Agostadero Charco Redondo

This month's story is on the Charco Redondo which lies in two counties, Brooks and Duval. The Charco Redondo location is at the present day intersection of state highways 285 & 339 or about halfway between Falfurrias and Hebbronville on state highway 285.

The Charco Redondo was created by the south Palo Blanco Creek meandering north until it ran into a big hill and junctures with the north Palo Blanco Creek to create a huge basin in the terrain. Through the centuries waters running down through the creeks would collect in this basin and provide a valuable drinking resource for both livestock and humans. After time, the place was ringed by huge hackberry trees or palo blancos, hence the name Charco Redondo del Palo Blanco. The two creeks then formed one creek and it ran down toward present day Falfurrias, Texas then continued southeast to empty into the Laguna Salada. From there, the creek ran east before dying in present day Kenedy County, Texas.

In the first decade of the 1800's, Don Matias Ramirez, Don Simón Ramirez, Don Francisco Cordente, and Don Antonio Peña with their vaqueros must have been scouting the area north of the Rio Grande River for good pasture lands (agostaderos) to claim. No doubt they were first to visit and see the lush pastures that surrounded the Charco Redondo and the water that it held. They went back to denounce this new agostadero in 1808.

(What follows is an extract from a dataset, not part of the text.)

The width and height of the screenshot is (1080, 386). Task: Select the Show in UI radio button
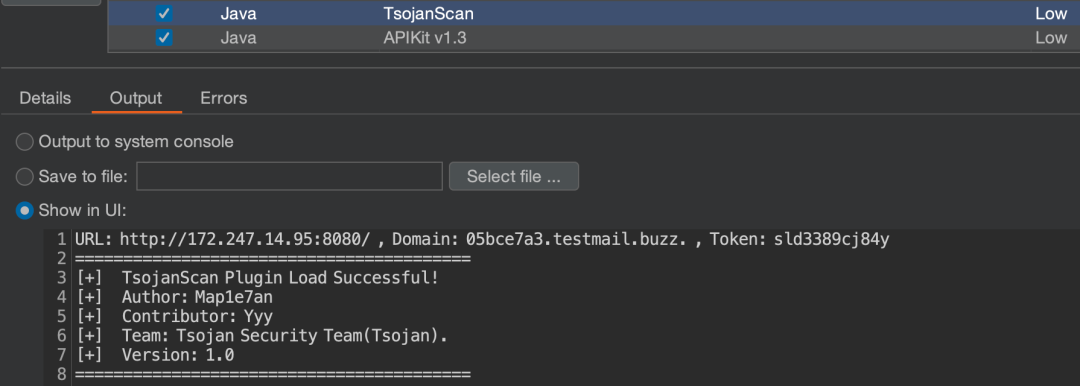point(25,210)
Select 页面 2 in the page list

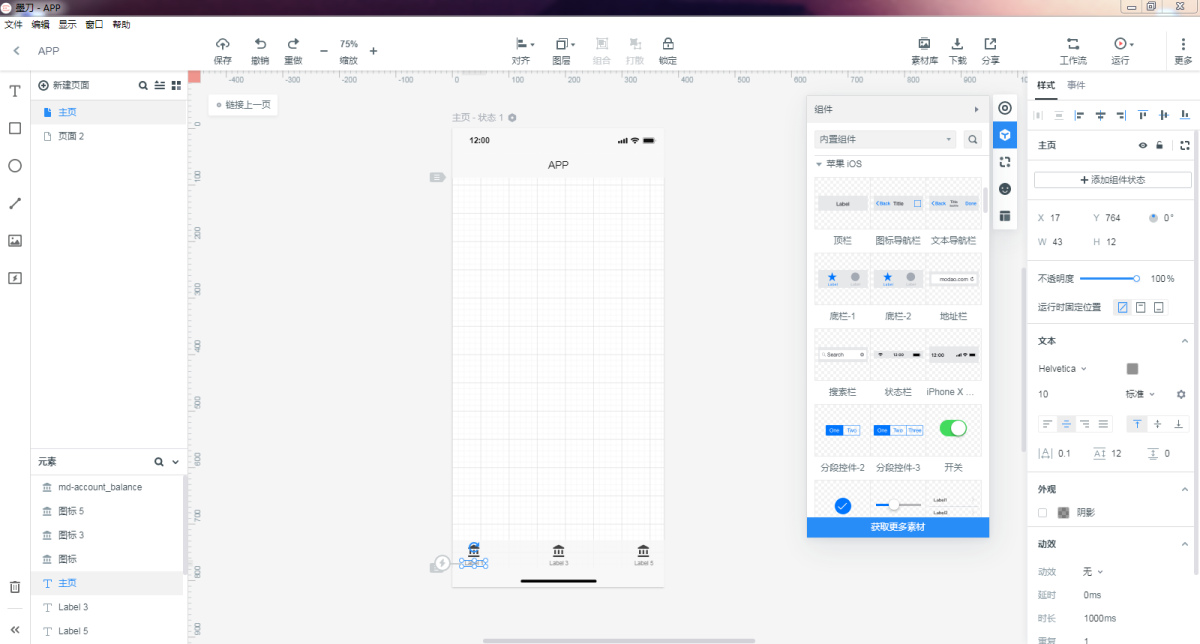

They must have been in agreement to share the waters of the charco because Don Matias took the southeast corner of the charco and named it "Palo Blanco del Charco Redondo". Don Simón Ramirez denounced the northwest corner and named it "San Pedro del Charco Redondo". Don Francisco Cordente denounced the northeast corner of the tract and named it "Santa Cruz de la Concepcion", while the southwest corner of the charco was denounced by Antonio Peña and called "Los Magueyes de Palo Blanco". These four men didn't get to see their ranches flourish in this part of what was then called Nuevo Santander as they all died before reaching that goal. Their relatives though, did make use of these lands. When the new Mexican government came into power in 1821, they had to denounce these lands again.

Don Matias' son-in-law, Ysidro Guerra, took claim to the "Palo Blanco del Charco Redondo", Don Simón's son-in-law, Rafael Ramirez laid claim to the "San Pedro del Charco Redondo", Don Antonio's son, Ygnacio Peña laid claim to "Los Magueyes de Palo Blanco", and Juan Manuel Ramirez purchased the "Santa Cruz de la Concepcion" from Francisco Cordente's widow. All these claims took effect in 1831.

Through the years the land has changed ownership many times but there are still relatives of these first settlers who still own parts of these agostaderos. The present day village of Ramirez in Southern Duval County relates to the descendants of Rafael Ramirez.

No doubt that the Charco Redondo will always be here but this little history of it relates to the first settlers who laid claim to this valuable terrain with its precious water resource.

Even with the dry winter that we have experienced this year (1998-99) the Charco Redondo still holds a little water making its point of being a strategic place in South Texas history.